### WRITTEN PROBLEM
Please rescale every line below by writing each one out again in full, with each coordinate in the answers multiplied by 2.1 and rounded to a whole number, halves rounded up. Leave the pictures out.
__________
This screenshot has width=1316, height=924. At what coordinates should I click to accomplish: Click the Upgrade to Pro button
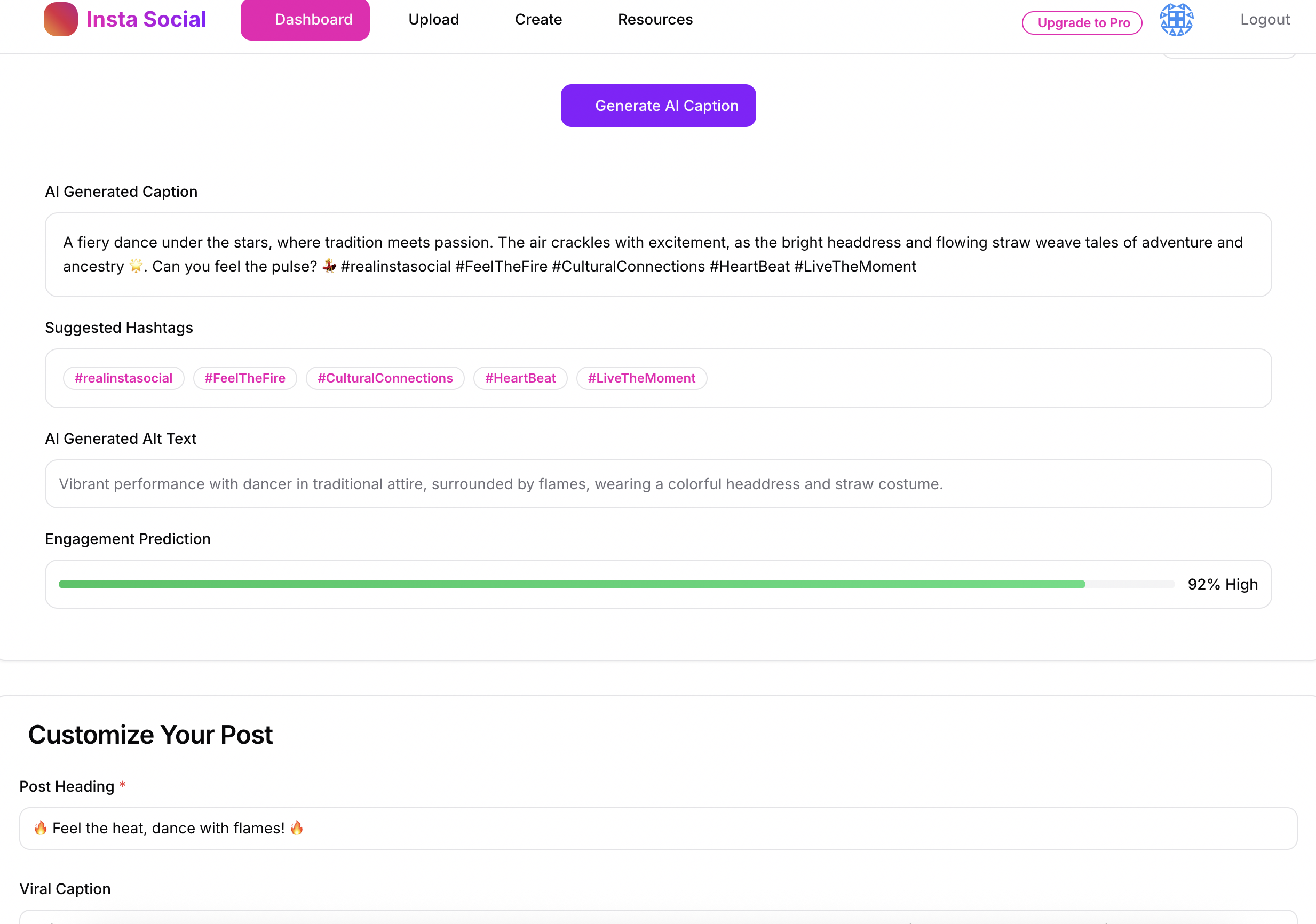click(x=1082, y=23)
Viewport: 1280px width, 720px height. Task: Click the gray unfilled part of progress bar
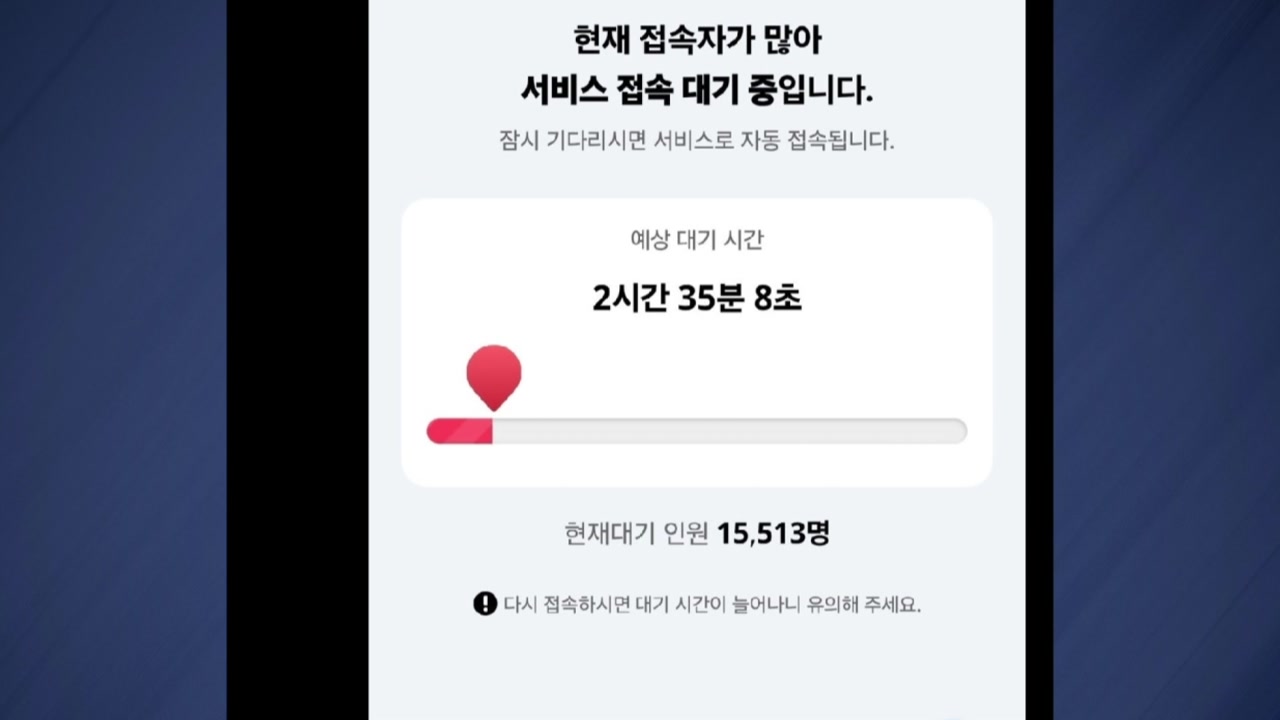click(x=730, y=431)
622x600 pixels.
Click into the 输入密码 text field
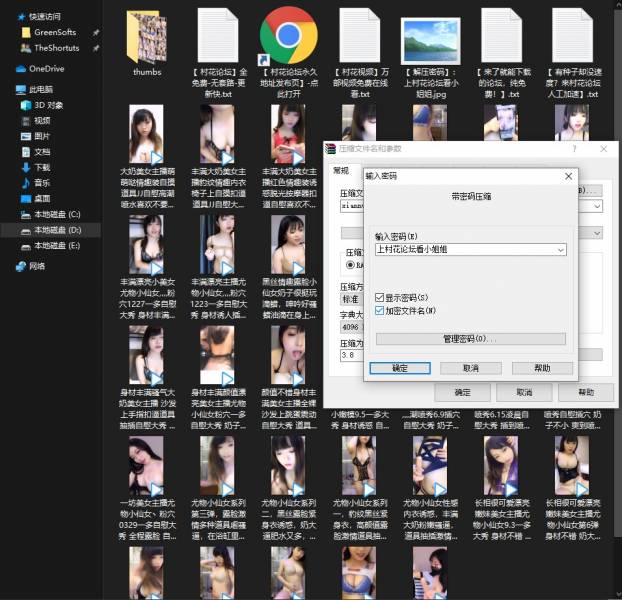[x=462, y=249]
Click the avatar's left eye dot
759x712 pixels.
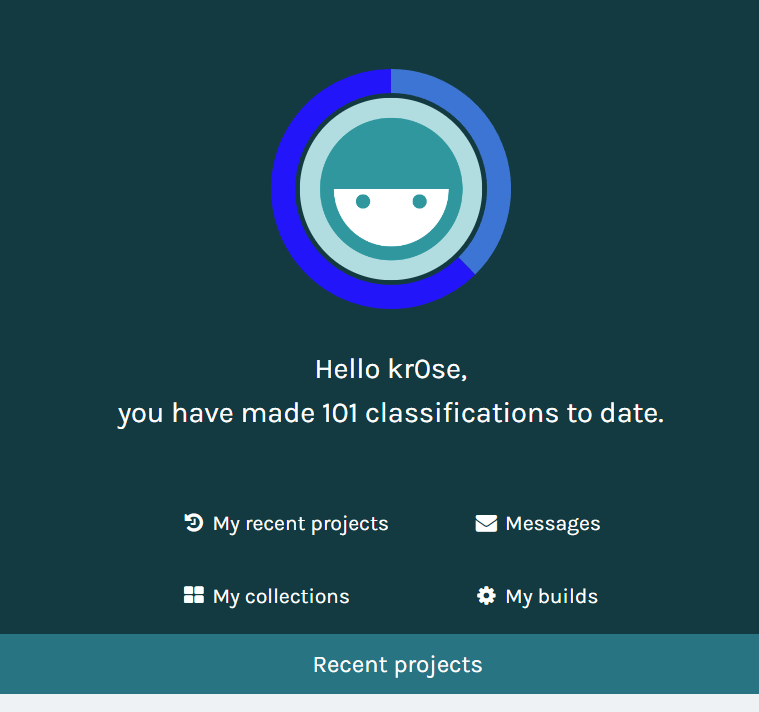[363, 201]
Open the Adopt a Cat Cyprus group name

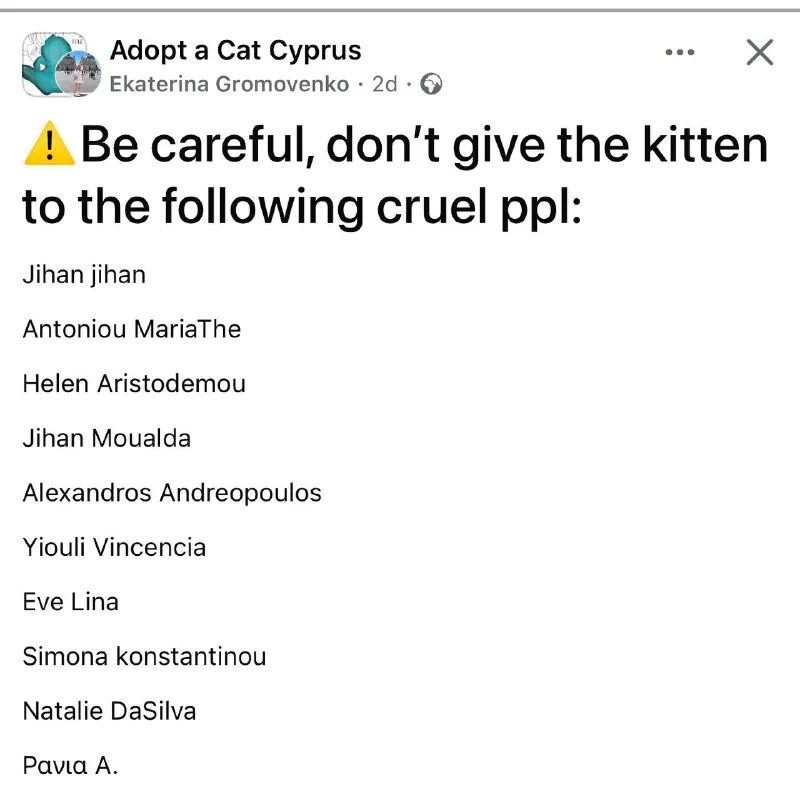(235, 50)
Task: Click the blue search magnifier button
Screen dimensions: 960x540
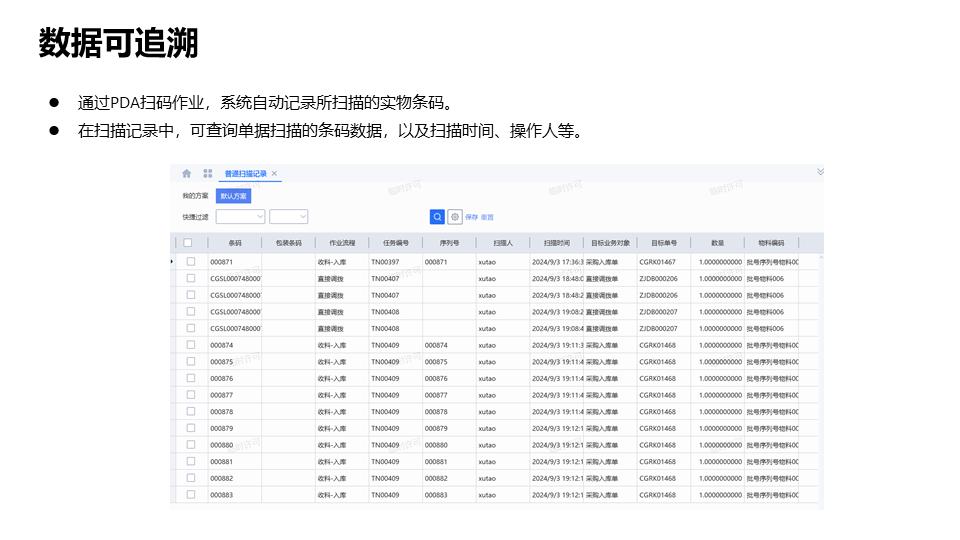Action: point(437,216)
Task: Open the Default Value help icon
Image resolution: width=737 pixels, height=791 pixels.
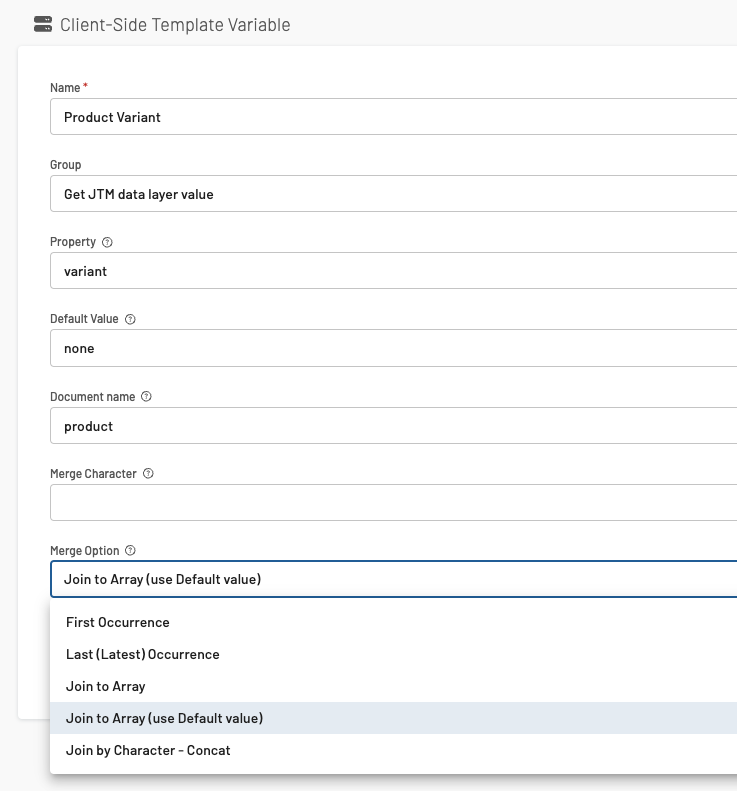Action: [130, 319]
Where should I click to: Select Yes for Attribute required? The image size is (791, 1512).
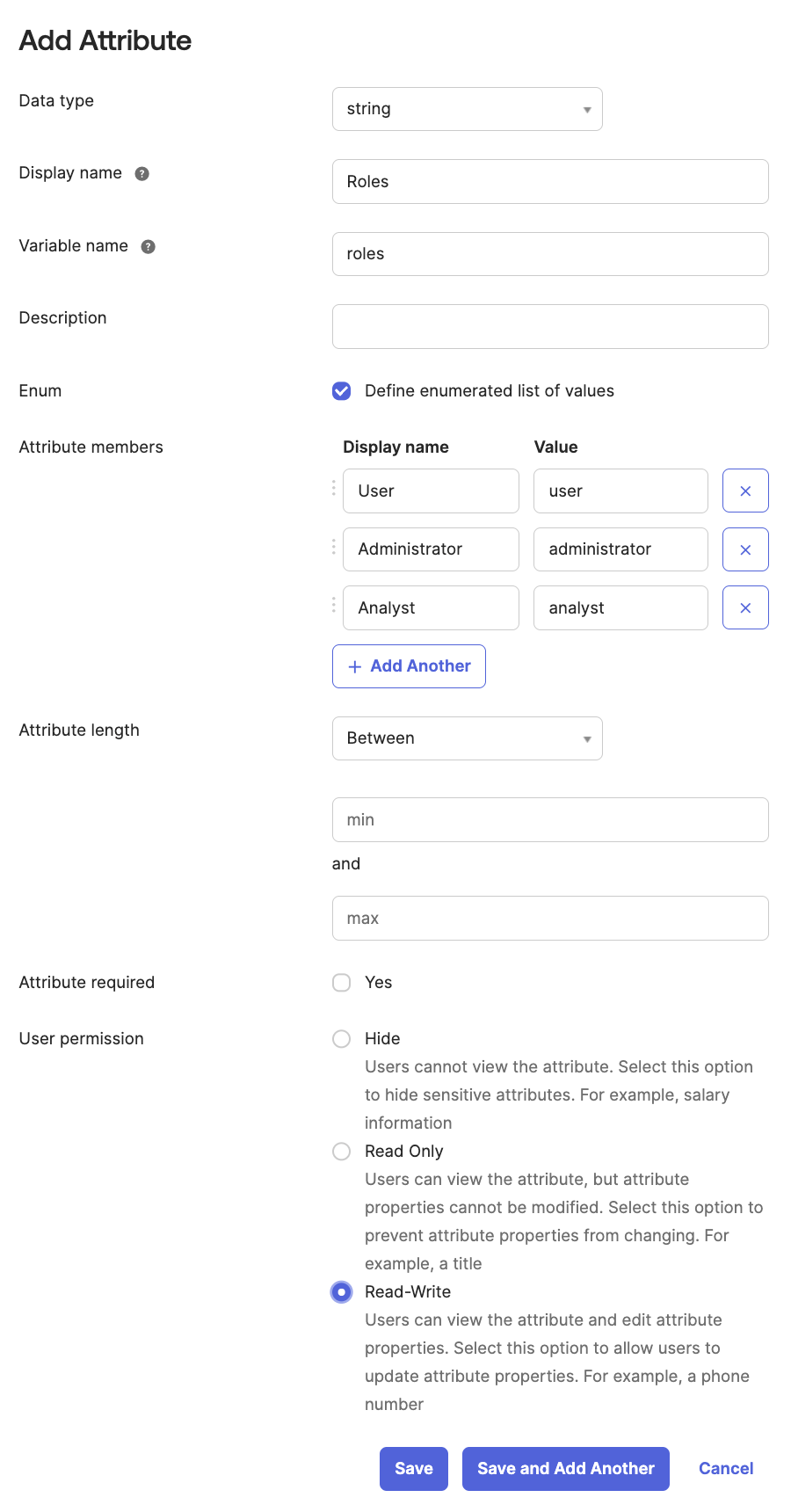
__________
### WRITTEN SOLUTION
This screenshot has width=1316, height=924. At what coordinates should I click to accomplish: Click the Upgrade to Pro button
click(x=2272, y=48)
Viewport: 1280px width, 720px height. Task: Click the gray unfilled part of progress bar
click(x=1533, y=905)
622x600 pixels.
Click into the 输入密码 text field
[x=970, y=523]
Click the avatar's left eye dot
759x712 pixels.
[762, 422]
Open the Adopt a Cat Cyprus group name

(494, 105)
Task: Click the blue search magnifier button
Screen dimensions: 960x540
Action: point(918,454)
Task: Open the Default Value help icon
Image resolution: width=737 pixels, height=791 pixels.
Action: [273, 670]
Where should I click to: Select Yes for Attribute required? The image size is (791, 1512).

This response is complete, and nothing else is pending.